Your instructions: Collect each line in the records below that contains the word "Viewport". Case counts.

Raw data:
[Start]
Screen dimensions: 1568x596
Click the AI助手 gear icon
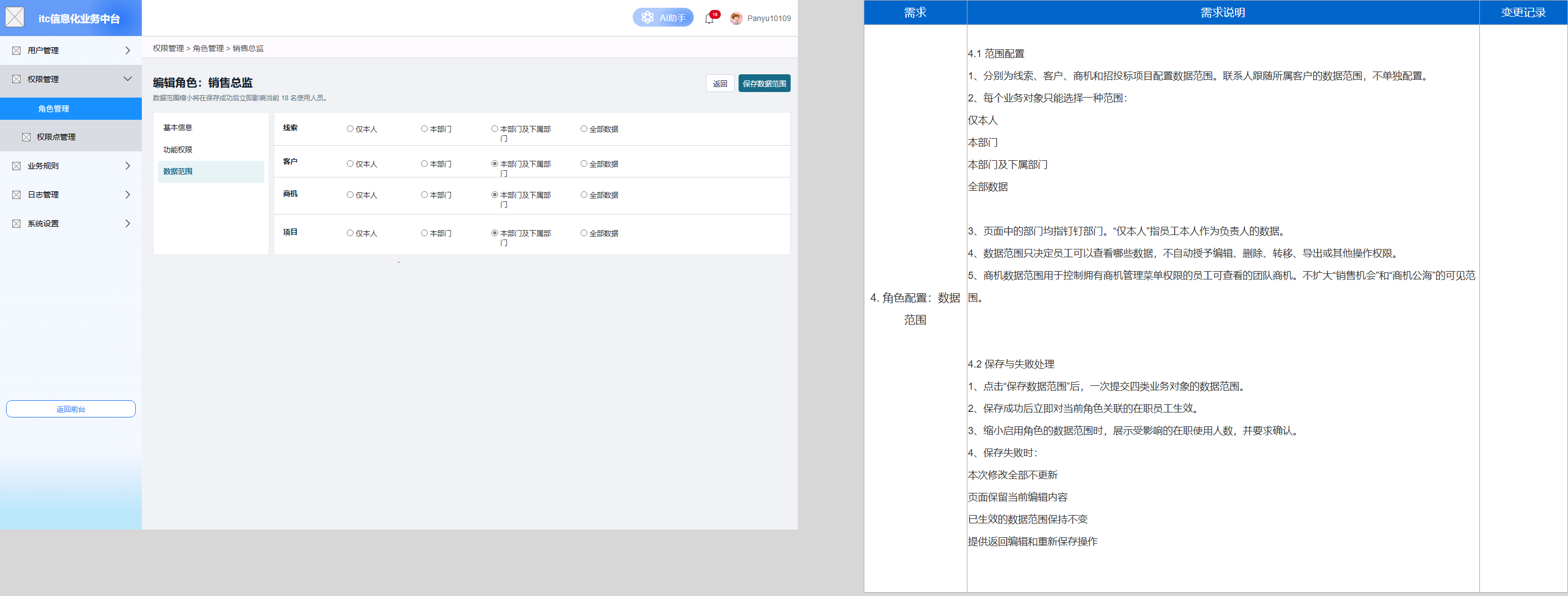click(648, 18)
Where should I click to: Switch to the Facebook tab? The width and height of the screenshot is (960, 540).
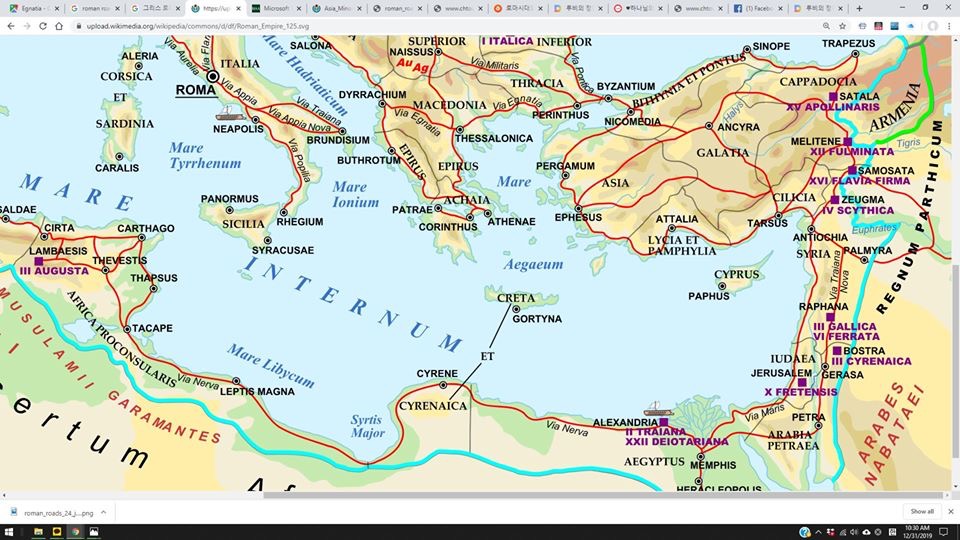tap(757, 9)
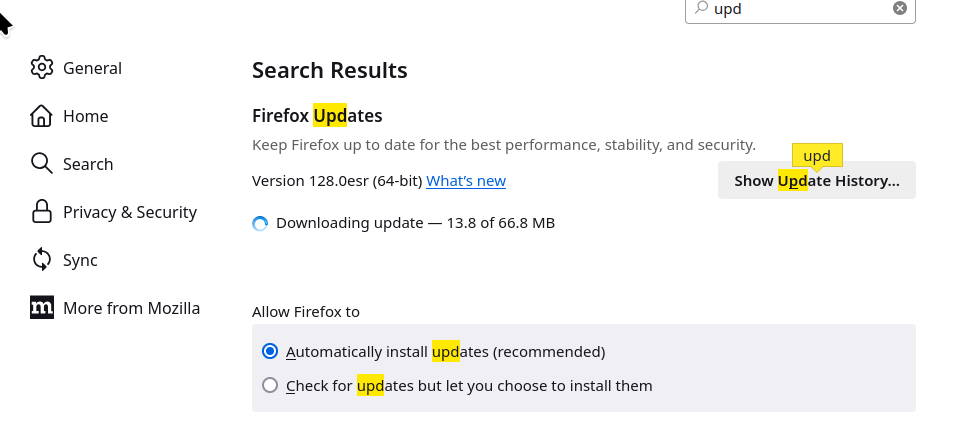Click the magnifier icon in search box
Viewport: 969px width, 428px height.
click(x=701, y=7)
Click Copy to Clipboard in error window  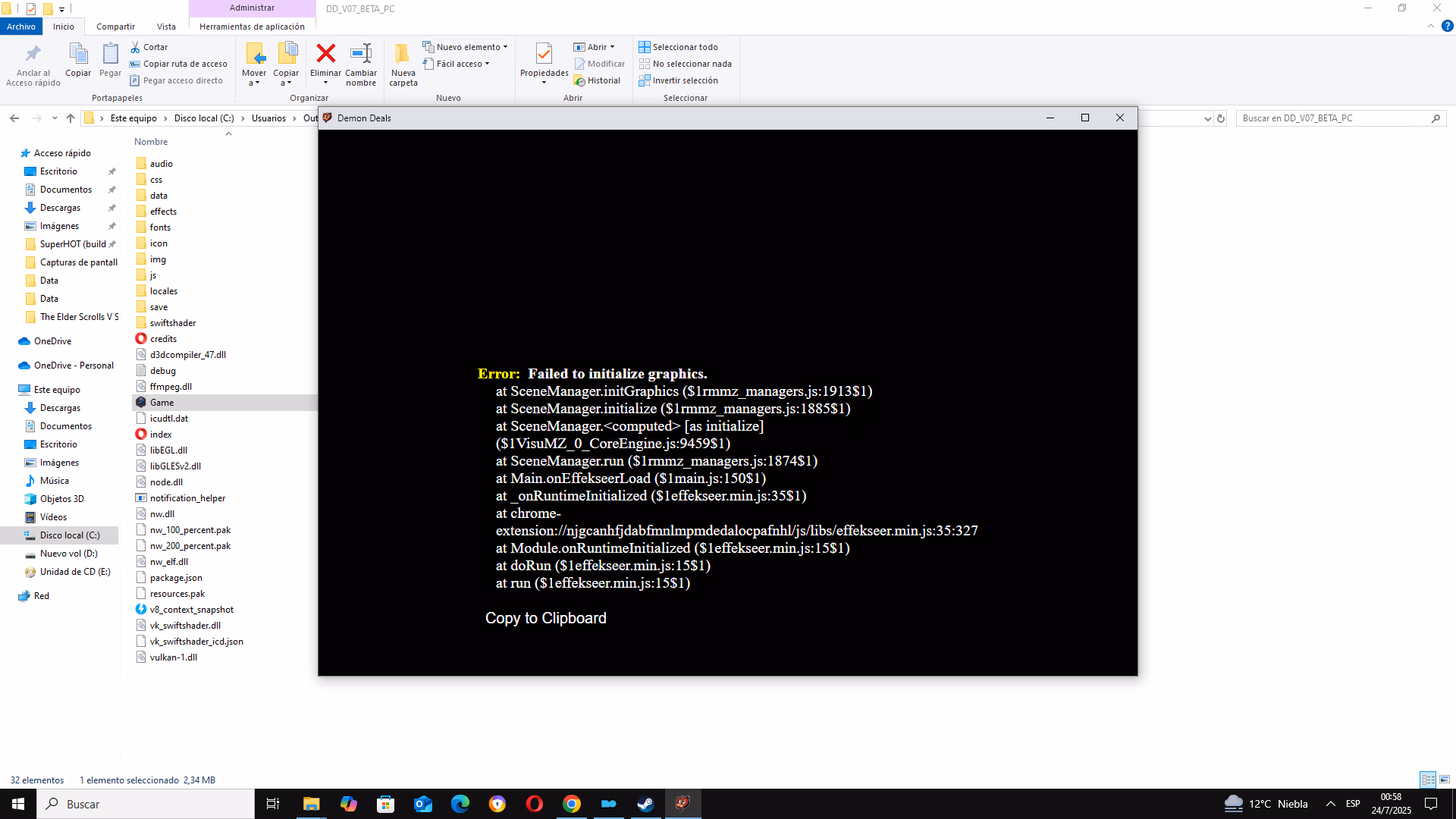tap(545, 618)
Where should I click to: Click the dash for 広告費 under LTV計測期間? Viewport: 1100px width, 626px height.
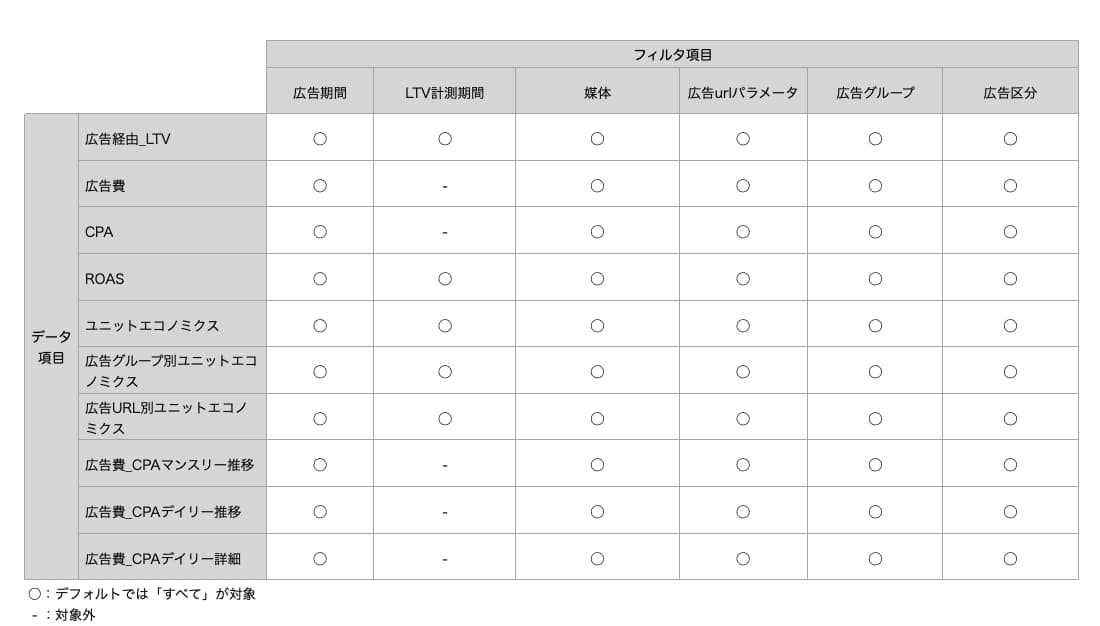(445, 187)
[End]
Exercise answer:
Viewport: 969px width, 428px height.
Where should I click to: Click the dash for 広告費 under LTV計測期間? Viewport: 1100px width, 626px height.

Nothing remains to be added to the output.